One of this year’s biggest sinkers turned out to be a back-to-school sale. Shares of Roku (ROKU 5.67%) have rallied 53% since bottoming out last month, a spectacular late summer surge that even bulls probably didn’t see coming.
The catalyst isn’t easy to pinpoint. Roku kicked off last month with seemingly blowout results, but the market didn’t read it that way. At least four analysts would slash their price targets on the shares following the second-quarter report. The shares would go on to hit an 18-month low four days later.
There haven’t been any financial updates or investor conference presentations since the shares bottomed out. There were some fluff press releases put out by Roku, but nothing that would normally move the stock. However, in the quiet of the eye of the storm, three analysts have upgraded shares of the streaming-video-on-TV pioneer. Momentum is back. Roku will need to earn these upticks.
A change of heart
Roku was a rough investment through first seven months and change of the year. The stock is still trading 19% lower year to date, even with the 53% pop over the past five weeks. After more than doubling last year, 2024 has been a roller-coaster ride for the volatile streaming service stock.
A good place to start is the sentiment turn on Wall Street. The three upgrades since late August have similar themes. Roku’s monetization is improving. Growth is accelerating. It’s making strides on the road back to profitability.
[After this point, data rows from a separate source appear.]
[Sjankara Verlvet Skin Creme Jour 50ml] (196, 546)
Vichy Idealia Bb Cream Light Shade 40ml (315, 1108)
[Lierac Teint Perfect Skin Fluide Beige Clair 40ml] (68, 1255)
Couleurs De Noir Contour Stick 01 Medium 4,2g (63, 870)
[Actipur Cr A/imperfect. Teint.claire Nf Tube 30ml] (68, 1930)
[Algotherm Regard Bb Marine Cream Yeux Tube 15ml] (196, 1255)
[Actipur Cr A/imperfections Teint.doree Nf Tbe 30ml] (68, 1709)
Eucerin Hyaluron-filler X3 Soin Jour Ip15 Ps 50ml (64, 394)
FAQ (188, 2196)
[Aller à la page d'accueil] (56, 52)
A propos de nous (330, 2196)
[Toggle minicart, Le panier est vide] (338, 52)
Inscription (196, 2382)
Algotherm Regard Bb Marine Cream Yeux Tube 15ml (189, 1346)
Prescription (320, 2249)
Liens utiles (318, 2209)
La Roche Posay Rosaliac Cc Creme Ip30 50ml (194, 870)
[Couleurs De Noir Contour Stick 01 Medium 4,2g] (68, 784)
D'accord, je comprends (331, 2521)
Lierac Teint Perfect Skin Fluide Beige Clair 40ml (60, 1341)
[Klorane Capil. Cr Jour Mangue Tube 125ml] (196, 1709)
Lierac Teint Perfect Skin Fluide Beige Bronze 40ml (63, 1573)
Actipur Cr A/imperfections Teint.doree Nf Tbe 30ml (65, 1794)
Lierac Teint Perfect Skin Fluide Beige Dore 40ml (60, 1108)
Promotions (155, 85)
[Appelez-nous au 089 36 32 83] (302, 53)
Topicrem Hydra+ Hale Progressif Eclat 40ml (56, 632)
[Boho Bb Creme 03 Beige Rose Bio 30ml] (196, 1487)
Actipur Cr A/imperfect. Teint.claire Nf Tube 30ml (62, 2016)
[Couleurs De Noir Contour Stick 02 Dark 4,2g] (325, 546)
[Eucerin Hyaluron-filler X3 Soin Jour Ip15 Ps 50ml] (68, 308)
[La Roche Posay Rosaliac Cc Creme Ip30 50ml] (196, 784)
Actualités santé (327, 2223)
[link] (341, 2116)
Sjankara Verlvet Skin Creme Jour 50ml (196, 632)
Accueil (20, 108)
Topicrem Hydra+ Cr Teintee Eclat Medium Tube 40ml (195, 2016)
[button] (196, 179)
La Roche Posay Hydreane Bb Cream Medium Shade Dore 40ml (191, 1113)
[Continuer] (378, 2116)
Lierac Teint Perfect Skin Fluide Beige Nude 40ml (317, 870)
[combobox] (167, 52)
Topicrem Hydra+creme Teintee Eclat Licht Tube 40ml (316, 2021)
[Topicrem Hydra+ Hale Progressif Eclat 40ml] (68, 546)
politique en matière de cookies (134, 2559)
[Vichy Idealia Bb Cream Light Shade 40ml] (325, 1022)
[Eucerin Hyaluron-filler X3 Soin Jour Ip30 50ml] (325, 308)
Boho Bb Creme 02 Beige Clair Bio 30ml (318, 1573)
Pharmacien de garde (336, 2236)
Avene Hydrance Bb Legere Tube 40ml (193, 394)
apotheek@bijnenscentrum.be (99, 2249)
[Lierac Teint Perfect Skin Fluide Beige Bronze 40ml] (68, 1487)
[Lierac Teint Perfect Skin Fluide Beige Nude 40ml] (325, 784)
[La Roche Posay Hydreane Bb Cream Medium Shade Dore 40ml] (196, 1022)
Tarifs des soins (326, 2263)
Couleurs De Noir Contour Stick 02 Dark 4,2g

Roku’s popularity has never been questioned. It had 83.6 million streaming households on its platform at the end of June, 14% more accounts than it was serving a year earlier. These aren’t passive viewers. The 30.1 billion streaming hours of content consumed through Roku is a 20% year-over-year increase. Homes are streaming more than four hours a day, a record that is fueling excitement about the future of its ad revenue. Its last shareholder letter leaned on a third-party industry report showing that Roku has a 47% share of the time spent on streaming by U.S. viewers, roughly 3 times its closest competitor.
Roku has posted double-digit annual revenue growth every year as a public company, but for the first time since 2020 the top-line gains are accelerating in 2024. Investors didn’t think it would happen until Roku dramatically raised its full-year guidance in early August. Good things happen when your audience keeps growing and engagement intensifies.
There was a brief moment three years ago when Roku was profitable. It’s clawing its way to get back. Losses are narrowing. Analysts don’t see a return to reported profitability until 2027, but momentum suggests that it could happen earlier than that. Roku has posted much smaller deficits than Wall Street pros were targeting in back-to-back quarters.
Roku is starting to flex the power of its scalability. The Roku Channel — a free ad-supported channel available to Roku users — has seen its usage skyrocket 75% over the past year. It’s now one of the five most popular services on the platform, and that’s a dinner bell for advertisers trying to reach an audience that isn’t consuming linear television anymore. Last month it launched a sports-centered channel, giving folks another reason to stay close to the industry leader.
The stock isn’t cheap, but its business is a lot larger than it was three summers ago when the shares hit an all-time high. Investors have been burned buying into Roku rallies before, but the stock would have to appreciate sixfold from here to take out its summertime peak in 2021 when the shares approached $500. It’s OK to believe in Roku again.